Ceux qui rêvent éveillés ont connaissance de mille choses qui échappent à ceux qui ne rêvent qu'endormis.
Edgar Allan Poe Histoires grotesques et sérieuses
Magazine Littéraire n°396 - 01/03/2001
Il est des scènes enchâssées dans une coquille de noix, théâtre miniature dont seule une loupe permet de saisir la surabondance de détails. Réunis dans un même ouvrage, les 3 textes de Raymond Roussel ( La Vue, Le Concert, La Source ) participent d'une pareille orfèvrerie. Au départ, 3 minuscules médaillons : une photographie balnéaire sertie dans la boule de verre d'un porte-plume, un dessin en-tête de papier d'hôtel, l'étiquette collée sur une bouteille d'eau de source. L'oeil s'approche comme une caméra, les décors se mettent en place, les personnages deviennent foule, la scène s'agrandit aux dimensions d'un univers.
Dans cette évocation minutieuse, en alexandrins, de milieux de son enfance, où il ne manque ni un bouton de guêtre ni le dessin d'un seau de plage, Raymond Roussel (1877-1933) s'amuse. Pianiste et joueur d'échecs, il construit là un opéra. Mille détails s'imbriquent, surpris en plein mouvement : c'est un poème animé.

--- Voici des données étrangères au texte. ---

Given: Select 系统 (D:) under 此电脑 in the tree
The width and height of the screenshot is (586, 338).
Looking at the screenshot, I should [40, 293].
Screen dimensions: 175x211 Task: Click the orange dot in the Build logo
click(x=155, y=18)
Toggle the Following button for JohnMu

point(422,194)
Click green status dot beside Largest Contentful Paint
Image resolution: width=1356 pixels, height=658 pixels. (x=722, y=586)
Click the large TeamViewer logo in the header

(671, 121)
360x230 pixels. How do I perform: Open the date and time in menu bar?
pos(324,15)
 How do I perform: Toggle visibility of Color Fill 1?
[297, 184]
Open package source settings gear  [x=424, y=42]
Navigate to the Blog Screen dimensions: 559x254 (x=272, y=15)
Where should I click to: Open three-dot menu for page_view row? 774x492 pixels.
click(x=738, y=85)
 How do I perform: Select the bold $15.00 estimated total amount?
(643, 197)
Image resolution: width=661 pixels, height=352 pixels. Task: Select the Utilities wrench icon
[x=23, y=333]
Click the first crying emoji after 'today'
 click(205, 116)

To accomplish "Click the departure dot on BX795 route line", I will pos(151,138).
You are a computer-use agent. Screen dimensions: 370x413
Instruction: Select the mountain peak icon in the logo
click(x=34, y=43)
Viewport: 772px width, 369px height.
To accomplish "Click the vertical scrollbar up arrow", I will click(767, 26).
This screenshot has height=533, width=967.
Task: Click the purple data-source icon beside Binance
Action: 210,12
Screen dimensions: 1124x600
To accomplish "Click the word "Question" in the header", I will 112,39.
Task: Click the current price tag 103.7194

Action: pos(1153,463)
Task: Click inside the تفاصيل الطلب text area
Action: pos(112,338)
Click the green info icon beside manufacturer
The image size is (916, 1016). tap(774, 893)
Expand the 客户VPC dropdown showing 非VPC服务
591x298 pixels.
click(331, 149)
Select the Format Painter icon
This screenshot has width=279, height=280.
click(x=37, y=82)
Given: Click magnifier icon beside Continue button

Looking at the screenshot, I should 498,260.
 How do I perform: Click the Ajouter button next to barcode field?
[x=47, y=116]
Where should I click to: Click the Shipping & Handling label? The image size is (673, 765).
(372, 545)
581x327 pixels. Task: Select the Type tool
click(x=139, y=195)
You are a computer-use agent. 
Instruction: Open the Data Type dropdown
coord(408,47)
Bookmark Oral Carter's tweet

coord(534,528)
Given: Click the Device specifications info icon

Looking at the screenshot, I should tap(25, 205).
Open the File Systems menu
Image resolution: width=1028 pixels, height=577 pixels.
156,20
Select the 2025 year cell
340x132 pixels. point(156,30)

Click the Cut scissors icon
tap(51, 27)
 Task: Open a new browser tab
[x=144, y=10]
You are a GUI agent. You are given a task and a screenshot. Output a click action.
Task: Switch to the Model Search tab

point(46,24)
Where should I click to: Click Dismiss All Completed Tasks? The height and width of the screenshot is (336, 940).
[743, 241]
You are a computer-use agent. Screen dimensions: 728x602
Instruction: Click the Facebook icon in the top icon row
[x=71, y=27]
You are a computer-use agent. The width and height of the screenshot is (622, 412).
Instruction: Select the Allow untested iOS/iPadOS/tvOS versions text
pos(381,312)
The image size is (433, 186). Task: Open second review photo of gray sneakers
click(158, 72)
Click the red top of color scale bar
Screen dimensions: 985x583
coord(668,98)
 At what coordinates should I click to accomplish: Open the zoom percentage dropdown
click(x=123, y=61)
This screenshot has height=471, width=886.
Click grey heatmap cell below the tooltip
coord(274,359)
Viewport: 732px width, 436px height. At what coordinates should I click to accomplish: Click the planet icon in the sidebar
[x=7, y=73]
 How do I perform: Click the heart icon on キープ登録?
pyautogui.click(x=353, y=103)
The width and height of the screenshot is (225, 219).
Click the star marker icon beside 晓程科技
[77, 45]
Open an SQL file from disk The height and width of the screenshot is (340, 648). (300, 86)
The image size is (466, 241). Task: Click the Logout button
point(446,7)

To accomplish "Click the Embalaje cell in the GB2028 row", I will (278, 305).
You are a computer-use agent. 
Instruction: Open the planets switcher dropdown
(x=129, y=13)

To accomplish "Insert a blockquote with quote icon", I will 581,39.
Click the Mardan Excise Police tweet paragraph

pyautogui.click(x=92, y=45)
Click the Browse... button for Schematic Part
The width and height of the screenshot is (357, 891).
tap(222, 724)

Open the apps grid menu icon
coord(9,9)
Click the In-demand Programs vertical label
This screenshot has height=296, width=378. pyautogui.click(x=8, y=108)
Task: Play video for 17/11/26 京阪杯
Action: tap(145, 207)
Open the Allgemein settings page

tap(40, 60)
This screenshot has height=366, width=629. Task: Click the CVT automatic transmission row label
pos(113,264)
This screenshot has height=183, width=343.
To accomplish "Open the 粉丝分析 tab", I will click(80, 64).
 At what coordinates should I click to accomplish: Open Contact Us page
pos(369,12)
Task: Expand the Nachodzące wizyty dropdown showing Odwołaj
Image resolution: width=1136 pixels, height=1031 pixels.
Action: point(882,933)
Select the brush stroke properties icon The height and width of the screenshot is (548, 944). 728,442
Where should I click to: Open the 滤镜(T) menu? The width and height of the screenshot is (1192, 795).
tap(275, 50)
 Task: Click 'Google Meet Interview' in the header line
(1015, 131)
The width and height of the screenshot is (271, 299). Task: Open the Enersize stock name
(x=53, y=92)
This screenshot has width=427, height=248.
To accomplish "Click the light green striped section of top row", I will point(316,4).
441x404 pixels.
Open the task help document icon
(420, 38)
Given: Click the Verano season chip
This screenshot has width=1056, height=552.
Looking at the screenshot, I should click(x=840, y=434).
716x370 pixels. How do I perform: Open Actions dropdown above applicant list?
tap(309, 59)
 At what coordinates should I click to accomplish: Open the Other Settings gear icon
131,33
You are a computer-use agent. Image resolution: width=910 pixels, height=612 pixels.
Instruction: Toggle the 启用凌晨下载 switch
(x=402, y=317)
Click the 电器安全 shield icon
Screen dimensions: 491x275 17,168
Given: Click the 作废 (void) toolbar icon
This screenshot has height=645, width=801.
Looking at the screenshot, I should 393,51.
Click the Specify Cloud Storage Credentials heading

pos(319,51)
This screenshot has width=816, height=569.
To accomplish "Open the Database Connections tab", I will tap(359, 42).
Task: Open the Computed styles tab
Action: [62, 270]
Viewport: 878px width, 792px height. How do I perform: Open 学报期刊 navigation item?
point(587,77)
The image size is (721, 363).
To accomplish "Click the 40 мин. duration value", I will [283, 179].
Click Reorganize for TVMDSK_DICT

Les dessins de Daniel Maja sèment leur magie dans ces pages. Dessins si légers, au crayon pour se faire plus légers encore, ils mettent comme des volutes sur la fête foraine des mots. Un oeil dans la tombe, ça ne sert à rien. Mais un oeil au bout du crayon ? Les dessins de Daniel Maja accompagnent plus qu'ils illustrent le texte de Raymond Roussel. Quand deux poètes regardent ensemble la même vue photographique, l'un écrit, l'autre dessine, et le léger décalage ne fait qu'ajouter au charme de la lecture.